(Data provided):
━━━━━━━━━━━━━━━━

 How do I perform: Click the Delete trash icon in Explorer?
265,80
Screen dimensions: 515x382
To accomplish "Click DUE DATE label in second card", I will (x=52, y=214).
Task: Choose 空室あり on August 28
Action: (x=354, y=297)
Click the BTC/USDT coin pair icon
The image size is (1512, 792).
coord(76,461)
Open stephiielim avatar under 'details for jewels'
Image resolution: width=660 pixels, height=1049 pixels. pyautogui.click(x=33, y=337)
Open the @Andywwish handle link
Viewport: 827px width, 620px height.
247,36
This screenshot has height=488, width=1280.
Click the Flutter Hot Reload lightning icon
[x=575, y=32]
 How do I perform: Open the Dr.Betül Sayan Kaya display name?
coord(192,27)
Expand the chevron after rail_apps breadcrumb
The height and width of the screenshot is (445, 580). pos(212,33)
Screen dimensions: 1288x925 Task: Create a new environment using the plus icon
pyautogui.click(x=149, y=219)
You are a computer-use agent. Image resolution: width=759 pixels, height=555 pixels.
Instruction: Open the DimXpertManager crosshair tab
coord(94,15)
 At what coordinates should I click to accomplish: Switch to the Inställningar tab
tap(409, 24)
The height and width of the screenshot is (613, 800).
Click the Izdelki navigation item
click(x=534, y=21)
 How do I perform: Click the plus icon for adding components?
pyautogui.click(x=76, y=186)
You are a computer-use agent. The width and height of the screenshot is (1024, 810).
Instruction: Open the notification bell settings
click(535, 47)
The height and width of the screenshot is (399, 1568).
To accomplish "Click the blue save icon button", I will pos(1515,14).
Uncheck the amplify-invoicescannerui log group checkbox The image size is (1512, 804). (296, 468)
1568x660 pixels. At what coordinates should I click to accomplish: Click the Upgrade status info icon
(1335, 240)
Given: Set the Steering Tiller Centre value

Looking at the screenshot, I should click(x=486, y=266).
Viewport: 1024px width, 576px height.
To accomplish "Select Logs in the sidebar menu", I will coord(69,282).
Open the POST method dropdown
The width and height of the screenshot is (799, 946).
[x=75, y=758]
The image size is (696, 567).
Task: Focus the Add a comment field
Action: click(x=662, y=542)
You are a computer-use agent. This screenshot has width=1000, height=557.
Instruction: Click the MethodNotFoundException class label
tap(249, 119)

━━━━━━━━━━━━━━━━

Transcribe these rows line for line, changing nothing.

 How do I perform: Click the Delete trash icon in Explorer?
265,80
Screen dimensions: 515x382
To accomplish "Click DUE DATE label in second card", I will (x=52, y=214).
Task: Choose 空室あり on August 28
Action: (x=354, y=297)
Click the BTC/USDT coin pair icon
The image size is (1512, 792).
coord(76,461)
Open stephiielim avatar under 'details for jewels'
Image resolution: width=660 pixels, height=1049 pixels. pyautogui.click(x=33, y=337)
Open the @Andywwish handle link
Viewport: 827px width, 620px height.
247,36
This screenshot has height=488, width=1280.
Click the Flutter Hot Reload lightning icon
[x=575, y=32]
 How do I perform: Open the Dr.Betül Sayan Kaya display name?
coord(192,27)
Expand the chevron after rail_apps breadcrumb
The height and width of the screenshot is (445, 580). pos(212,33)
Screen dimensions: 1288x925 Task: Create a new environment using the plus icon
pyautogui.click(x=149, y=219)
You are a computer-use agent. Image resolution: width=759 pixels, height=555 pixels.
Instruction: Open the DimXpertManager crosshair tab
coord(94,15)
 At what coordinates should I click to accomplish: Switch to the Inställningar tab
tap(409, 24)
The height and width of the screenshot is (613, 800).
Click the Izdelki navigation item
click(x=534, y=21)
 How do I perform: Click the plus icon for adding components?
pyautogui.click(x=76, y=186)
You are a computer-use agent. The width and height of the screenshot is (1024, 810).
Instruction: Open the notification bell settings
click(535, 47)
The height and width of the screenshot is (399, 1568).
To accomplish "Click the blue save icon button", I will pos(1515,14).
Uncheck the amplify-invoicescannerui log group checkbox The image size is (1512, 804). (296, 468)
1568x660 pixels. At what coordinates should I click to accomplish: Click the Upgrade status info icon
(1335, 240)
Given: Set the Steering Tiller Centre value

Looking at the screenshot, I should click(x=486, y=266).
Viewport: 1024px width, 576px height.
To accomplish "Select Logs in the sidebar menu", I will coord(69,282).
Open the POST method dropdown
The width and height of the screenshot is (799, 946).
[x=75, y=758]
The image size is (696, 567).
Task: Focus the Add a comment field
Action: click(x=662, y=542)
You are a computer-use agent. This screenshot has width=1000, height=557.
Instruction: Click the MethodNotFoundException class label
tap(249, 119)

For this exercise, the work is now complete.